Infamous ISIS Recruiter Directed North Carolina Man to Engage in Mass Shooting
The revelation came the day after an ISIS-inspired stabbing took place at Ohio State University.
A 20-year-old North Carolina man was directed by a top Islamic State recruiter to initiate attacks on targets in North Carolina and Virginia, according to the Department of Justice.
Justin Nojan Sullivan pled guilty to terrorism charges in federal court Tuesday. According to prosecutors, Sullivan was preparing to engage in mass shootings on behalf of ISIS before his arrest by the FBI June 19, 2015. Sullivan admitted that he was inspired to slaughter innocent people by infamous ISIS-recruiter Junaid Hussain, who directed him “to make a video of the deadly attack.”
“Justin Sullivan planned to kill hundreds of innocent people,” said Special Agent in Charge John Strong, the head of the FBI’s Charlotte Division. “He pledged his support to ISIL (ISIS) and took calculated steps to commit a murderous rampage to prove his allegiance to the terrorist organization. There is no higher priority for the FBI than to thwart the next terrorist attack. This case is proof of what law enforcement agencies can accomplish to disrupt terrorist activities of any kind.”
Court documents showed that Sullivan, like many foreign ISIS followers, began to self-radicalize by watching the terrorist group’s online propaganda in September, 2014. Sullivan reportedly expressed support for the terrorist organization at his home in Morganton and destroyed religious icons belonging to his parents.

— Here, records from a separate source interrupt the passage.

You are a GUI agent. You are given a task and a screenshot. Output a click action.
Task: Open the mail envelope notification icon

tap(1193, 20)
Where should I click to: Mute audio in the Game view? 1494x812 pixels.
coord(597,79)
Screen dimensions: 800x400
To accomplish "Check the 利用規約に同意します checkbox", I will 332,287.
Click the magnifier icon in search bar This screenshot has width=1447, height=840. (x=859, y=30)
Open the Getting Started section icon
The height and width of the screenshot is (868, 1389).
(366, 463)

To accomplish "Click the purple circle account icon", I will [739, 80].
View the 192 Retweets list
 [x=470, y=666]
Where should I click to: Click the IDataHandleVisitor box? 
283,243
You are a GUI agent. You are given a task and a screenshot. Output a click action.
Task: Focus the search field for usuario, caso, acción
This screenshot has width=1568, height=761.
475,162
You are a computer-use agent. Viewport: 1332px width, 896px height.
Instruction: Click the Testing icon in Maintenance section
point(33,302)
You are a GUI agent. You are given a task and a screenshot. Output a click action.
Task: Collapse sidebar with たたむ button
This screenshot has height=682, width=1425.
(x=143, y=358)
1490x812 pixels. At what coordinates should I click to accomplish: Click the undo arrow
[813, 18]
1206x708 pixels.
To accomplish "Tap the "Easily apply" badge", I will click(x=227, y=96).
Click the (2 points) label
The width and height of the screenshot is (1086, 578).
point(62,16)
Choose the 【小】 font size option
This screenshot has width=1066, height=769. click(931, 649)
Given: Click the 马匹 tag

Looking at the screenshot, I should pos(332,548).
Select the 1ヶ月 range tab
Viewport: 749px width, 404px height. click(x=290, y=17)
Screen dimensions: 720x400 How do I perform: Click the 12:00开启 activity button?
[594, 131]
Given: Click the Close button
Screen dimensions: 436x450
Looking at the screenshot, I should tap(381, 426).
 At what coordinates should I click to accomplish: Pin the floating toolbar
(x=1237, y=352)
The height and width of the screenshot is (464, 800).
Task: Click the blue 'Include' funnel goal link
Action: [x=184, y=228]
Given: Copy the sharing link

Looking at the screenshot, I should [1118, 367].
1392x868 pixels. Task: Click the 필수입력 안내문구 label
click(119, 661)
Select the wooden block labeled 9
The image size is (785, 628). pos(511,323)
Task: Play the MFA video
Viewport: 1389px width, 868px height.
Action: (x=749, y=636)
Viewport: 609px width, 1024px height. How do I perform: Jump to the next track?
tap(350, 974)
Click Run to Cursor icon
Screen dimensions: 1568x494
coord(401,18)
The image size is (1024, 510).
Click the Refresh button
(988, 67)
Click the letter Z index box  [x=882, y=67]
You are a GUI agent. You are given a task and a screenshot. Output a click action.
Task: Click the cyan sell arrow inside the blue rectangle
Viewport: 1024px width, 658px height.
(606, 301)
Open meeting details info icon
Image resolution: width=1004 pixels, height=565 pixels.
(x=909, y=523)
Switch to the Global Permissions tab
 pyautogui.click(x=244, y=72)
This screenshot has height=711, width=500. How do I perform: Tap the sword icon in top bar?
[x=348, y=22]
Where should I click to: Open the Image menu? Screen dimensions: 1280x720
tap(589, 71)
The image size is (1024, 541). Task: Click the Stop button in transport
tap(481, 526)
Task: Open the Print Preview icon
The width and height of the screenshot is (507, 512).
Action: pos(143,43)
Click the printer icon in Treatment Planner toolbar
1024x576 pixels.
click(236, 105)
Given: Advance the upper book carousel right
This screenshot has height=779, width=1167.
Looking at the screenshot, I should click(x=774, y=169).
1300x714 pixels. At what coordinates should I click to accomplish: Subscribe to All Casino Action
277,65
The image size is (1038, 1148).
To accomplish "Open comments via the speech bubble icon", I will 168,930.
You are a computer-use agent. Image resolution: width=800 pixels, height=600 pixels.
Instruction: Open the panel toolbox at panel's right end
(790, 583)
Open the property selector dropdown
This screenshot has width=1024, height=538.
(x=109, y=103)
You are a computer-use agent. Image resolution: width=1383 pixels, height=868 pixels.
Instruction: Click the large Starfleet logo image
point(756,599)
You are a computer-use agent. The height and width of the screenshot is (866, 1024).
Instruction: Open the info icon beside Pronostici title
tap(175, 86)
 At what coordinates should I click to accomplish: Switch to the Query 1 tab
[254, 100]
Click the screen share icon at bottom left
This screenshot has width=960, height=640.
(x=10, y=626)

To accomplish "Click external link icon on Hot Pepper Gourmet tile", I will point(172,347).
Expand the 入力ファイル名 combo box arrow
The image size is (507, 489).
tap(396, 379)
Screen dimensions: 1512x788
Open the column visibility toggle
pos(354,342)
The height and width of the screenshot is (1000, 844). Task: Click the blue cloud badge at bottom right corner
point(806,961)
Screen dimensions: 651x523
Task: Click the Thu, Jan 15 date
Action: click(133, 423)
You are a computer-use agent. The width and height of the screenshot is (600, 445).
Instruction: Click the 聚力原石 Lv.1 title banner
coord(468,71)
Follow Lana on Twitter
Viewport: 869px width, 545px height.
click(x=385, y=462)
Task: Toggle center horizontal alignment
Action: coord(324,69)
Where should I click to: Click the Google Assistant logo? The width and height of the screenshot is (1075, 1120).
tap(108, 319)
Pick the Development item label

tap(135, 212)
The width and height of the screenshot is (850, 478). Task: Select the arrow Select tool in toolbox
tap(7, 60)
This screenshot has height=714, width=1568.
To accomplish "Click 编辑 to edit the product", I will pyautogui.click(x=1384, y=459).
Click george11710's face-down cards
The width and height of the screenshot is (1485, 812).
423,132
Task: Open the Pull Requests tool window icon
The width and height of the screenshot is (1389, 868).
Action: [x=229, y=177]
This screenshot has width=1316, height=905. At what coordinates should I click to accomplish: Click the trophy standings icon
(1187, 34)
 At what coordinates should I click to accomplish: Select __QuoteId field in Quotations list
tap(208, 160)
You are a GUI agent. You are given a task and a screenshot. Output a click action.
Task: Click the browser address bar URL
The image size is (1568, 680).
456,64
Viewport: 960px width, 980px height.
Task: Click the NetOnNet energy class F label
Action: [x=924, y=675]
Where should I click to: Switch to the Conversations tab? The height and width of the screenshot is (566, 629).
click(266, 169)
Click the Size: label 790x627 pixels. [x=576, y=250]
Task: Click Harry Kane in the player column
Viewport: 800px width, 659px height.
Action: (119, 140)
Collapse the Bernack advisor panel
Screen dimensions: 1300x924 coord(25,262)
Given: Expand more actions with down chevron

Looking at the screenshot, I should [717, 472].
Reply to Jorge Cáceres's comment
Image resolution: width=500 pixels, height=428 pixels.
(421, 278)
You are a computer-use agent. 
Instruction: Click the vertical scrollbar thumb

Sullivan went from tacit ISIS supporter to potential jihadi around June 7, 2015 when he began to correspond with Hussain online. Hussain was a notoriously successful ISIS recruiter, despite being only 21 years old. A native of Birmingham, England, Hussain cut his teeth in terrorism by working with the so-called CyberCaliphate. He is believed to have recruited countless fighters into ISIS ranks through his clever manipulation of social media and is tied to several terrorist plots all over the globe. He was killed by a drone strike outside of Raqqa, Syria in August.
Sullivan later began to correspond with and attempt to recruit an undercover FBI employee to join him in a mass shooting. Sullivan told the undercover employee that he planned to buy an AR-15 rifle at a gun show along with hollow-point ammunition, which is designed to leave large exit wounds in targets. He then asked the undercover employee to help him manufacture a home-made silencer for the weapon, which he would use to kill as many as 1,000 people at a concert near his home.
The silencer was delivered to Sullivan’s home June 19, 2015 and was subsequently opened by his mother. Sullivan offered to pay the undercover agent to kill his parents in order to prevent them from interfering with his terror plot.
Sullivan pled guilty to attempting to commit an act of terrorism transcending national boundaries, which carries a potential life sentence.